The OpenSSL Project has released several new versions of the software that fix eight security vulnerabilities, including several certificate issues and a couple of denial-of-service flaws.
The patches included in OpenSSL 1.0.0p, 1.0.1k and 0.98zd are not for critical or high-risk vulnerabilities, but they do fix some interesting vulnerabilities. Two of the bugs are rated moderate and the other six are considered low risks. None of the vulnerabilities can result in remote code execution, according to the OpenSSL advisory, but some could be used to hang affected servers.
One of the moderate bugs is a memory leak in the buffer record of the DTLS implementation, which could allow an attacker to cause a denial-of-service condition on vulnerable machines.
“A memory leak can occur in the dtls1_buffer_record function under certain conditions. In particular this could occur if an attacker sent repeated DTLS records with the same sequence number but for the next epoch. The memory leak could be exploited by an attacker in a Denial of Service attack through memory exhaustion,” the advisory says.

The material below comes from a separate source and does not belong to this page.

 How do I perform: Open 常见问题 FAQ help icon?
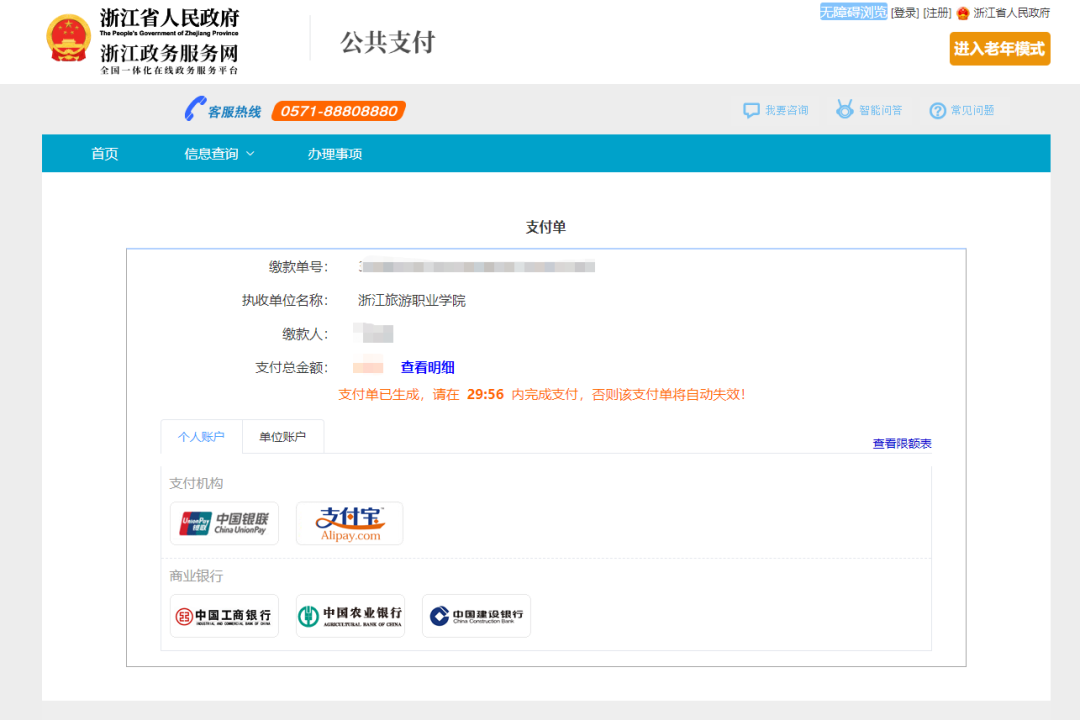click(x=937, y=111)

The other moderate vulnerability is also in DTLS, and results in a DoS condition if an attacker sends a malicious DTLS message to a vulnerable server. The packet will cause a segmentation fault in OpenSSL because of a NULL pointer dereference.
Among the other vulnerabilities patched in the new releases are a handful of certificate-related problems, all of which are rated as low risks. One of the vulnerabilities can allow an attacker to remove forward secrecy from a server under some conditions.
“An OpenSSL client will accept a handshake using an ephemeral ECDH ciphersuite using an ECDSA certificate if the server key exchange message is omitted. This effectively removes forward secrecy from the ciphersuite,” the advisory says.
Another of the vulnerabilities could allow an attacker to authenticate to a server without using a private key.
“An OpenSSL server will accept a DH certificate for client authentication without the certificate verify message. This effectively allows a client to authenticate without the use of a private key. This only affects servers which trust a client certificate authority which issues certificates containing DH keys: these are extremely rare and hardly ever encountered,” the advisory says.